В одно из моих посещений я не застал Мэри, а встретился в ее комнате с поэтом, который тоже дожидался ее. Я двойственно относился к этому человеку: с одной стороны, он был мне бесконечно симпатичен, а с другой — мне казалось, что Мэри предпочитает его общество моему… Конечно, я ревновал.
Некоторое время мы оба неловко молчали.
Я первый почувствовал неловкость и начал разговор:
— Мы с вами встречаемся довольно часто, — сказал я, — мне вас представили как поэта, но вы до сих пор не показали мне ваших стихов.
— А я собирался сегодня прочесть новое стихотворение, — ответил он.
Мы разговорились. Я, как сторонник гражданской поэзии, поспешил изложить свои взгляды и думал, что начнется спор, подобный тому, который мы вели с Мэри. Но, к моему удивлению, поэт не спорил.
— Это верно, — сказал он, — но нас, поэтов, все-таки больше интересует техника, чем содержание. Я сам люблю писать на гражданские, как вы говорите, темы…
Это заинтересовало меня.
— Может быть, вы подарите мне вашу книгу.
— Нет, — отмахнулся он, — моя книга еще не вышла из печати. И сомневаюсь, что она когда-либо выйдет…
При этих словах он погрузился в горестное раздумье. Только появление Мэри развеселило его. Я понял, что и на этот раз оказался нетактичным, и при Мэри разговора не возобновлял. Мы пили чай, болтали о пустяках, пока сам поэт не вспомнил об обещании.
Какие это были стихи! Таких стихов я не слыхал никогда. Они были написаны на исторические темы — греческие, римские, французские, — но все одинаково были пропитаны гневом, ненавистью, пафосом революции. Я был так растроган, что чуть не обнял его, когда он кончил читать, и обнял бы, если бы не вспомнил правила катехизиса, запрещавшего объятия и поцелуи, как антигигиенический обычай…
Этот проклятый катехизис — он вечно будет мешать мне…
Поэт скромно, но с достоинством принял мои восторги, однако скоро снова впал в задумчивость.
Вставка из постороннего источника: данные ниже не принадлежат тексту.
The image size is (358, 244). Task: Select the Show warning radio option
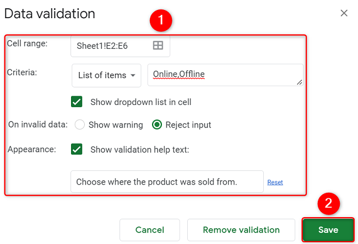tap(80, 125)
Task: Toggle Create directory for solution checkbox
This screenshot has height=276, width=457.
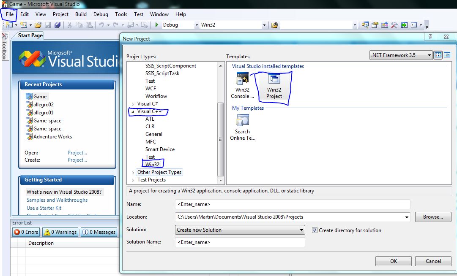Action: (x=315, y=230)
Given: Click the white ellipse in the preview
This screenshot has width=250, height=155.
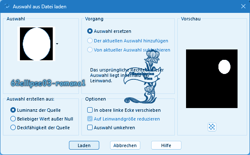Looking at the screenshot, I should (x=224, y=67).
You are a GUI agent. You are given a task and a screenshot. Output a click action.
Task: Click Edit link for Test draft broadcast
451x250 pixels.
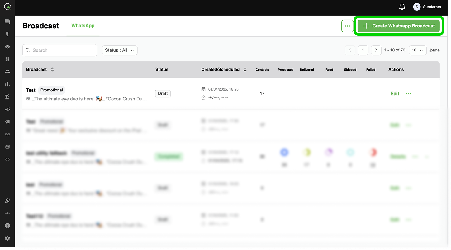[395, 94]
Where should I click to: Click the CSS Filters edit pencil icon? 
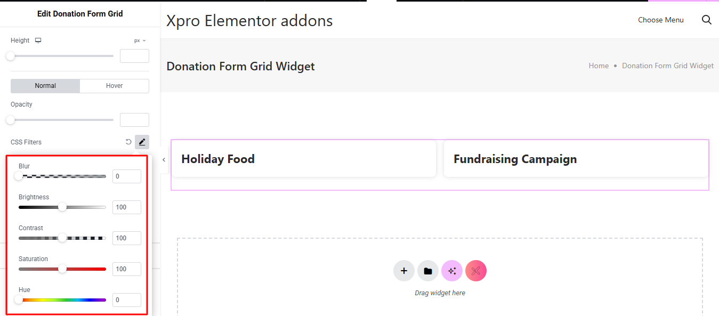click(142, 142)
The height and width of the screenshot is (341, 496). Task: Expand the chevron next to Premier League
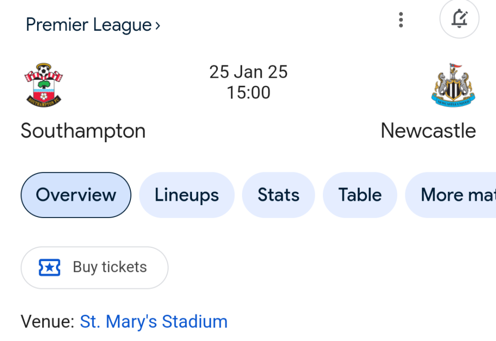158,25
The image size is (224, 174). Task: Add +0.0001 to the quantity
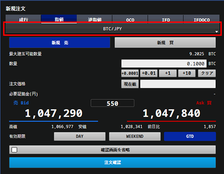130,73
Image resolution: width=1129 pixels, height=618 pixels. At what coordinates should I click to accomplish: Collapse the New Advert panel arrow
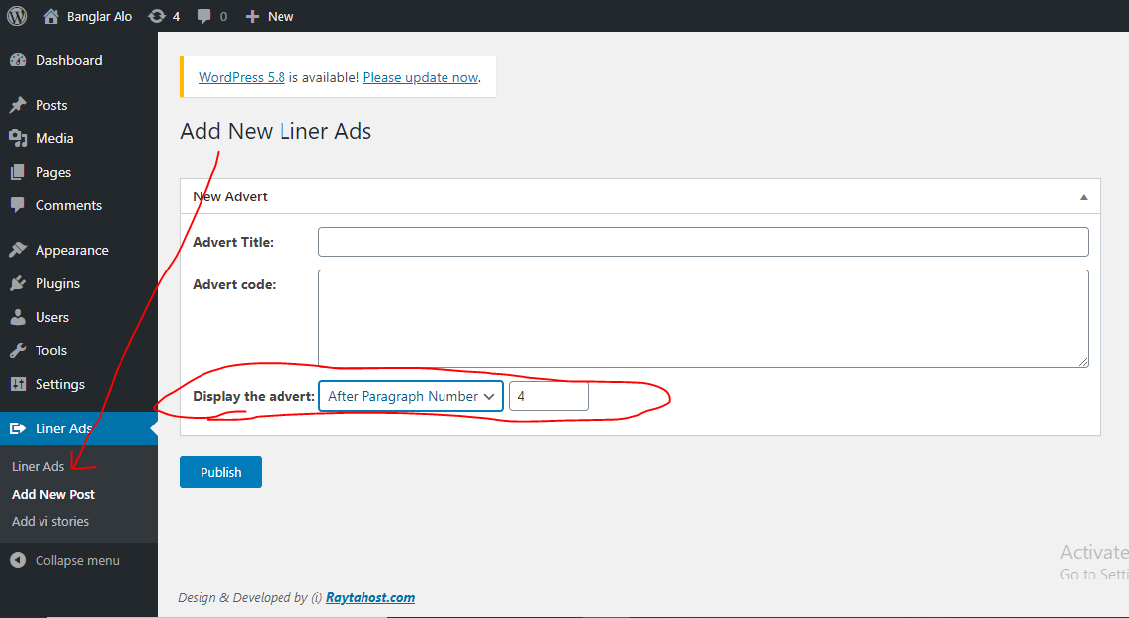1084,197
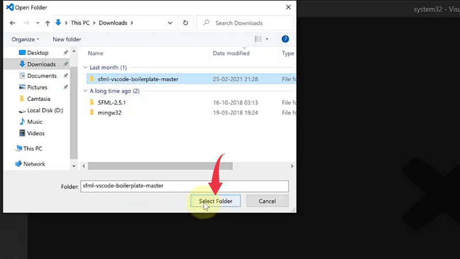Cancel the Open Folder dialog
This screenshot has height=259, width=460.
pos(267,201)
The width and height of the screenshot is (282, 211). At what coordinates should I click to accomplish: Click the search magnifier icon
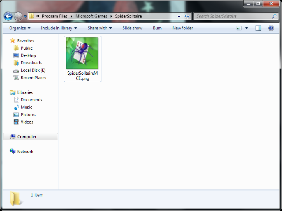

Я спросил его о причинах этой задумчивости.
С горечью, почти с отчаянием он воскликнул:
— Да ведь эти стихи никогда не увидят света!
И я был настолько осведомлен в законах, что сам догадывался почему…
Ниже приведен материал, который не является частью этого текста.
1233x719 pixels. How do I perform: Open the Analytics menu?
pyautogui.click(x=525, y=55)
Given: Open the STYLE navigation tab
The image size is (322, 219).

— И это в так называемом пролетарском государстве, которое слово «революция» склоняет во всех падежах, — сказал я, в возмущении вставая со стула. — Так не должно продолжаться!
Этот возглас произвел на моих друзей неодинаковое впечатление: поэт посмотрел на меня с надеждой, а Мэри — с сожалением. Между этими двумя взглядами надо было выбирать, и я скоро сделал этот выбор.
Но об этом после.
— Что же вы можете сделать? — спросил поэт.
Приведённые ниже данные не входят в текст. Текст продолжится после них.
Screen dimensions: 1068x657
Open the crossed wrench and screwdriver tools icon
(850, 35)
Признаюсь — в тот момент я и сам не знал, что ответить.
Двадцать первая глава
Я начинаю действовать
Вернувшись домой, я бросил под стол анкету, оставив ее незаполненной. Слишком долго я оставался равнодушным ко всем мерзостям и безобразиям окружавшей меня жизни.
— Да ведь это старый режим наизнанку, — говорил я сам себе. — Если я боролся со старым режимом, то неужели должен отступить теперь?
Мне кажется, что моя задача теперь значительно проще. Что случилось? Верхушка рабочего класса оторвалась от масс и присвоила себе наименование и права рабочего класса в целом. Надо восстановить истинное положение, надо назвать вещи их настоящими именами — и это будет уже половина дела, тем более, что все изучали политграмоту, все имеют понятие о марксизме, о классовой борьбе, существуют профсоюзы, советы рабочих депутатов.
В старые формы надо влить новое содержание.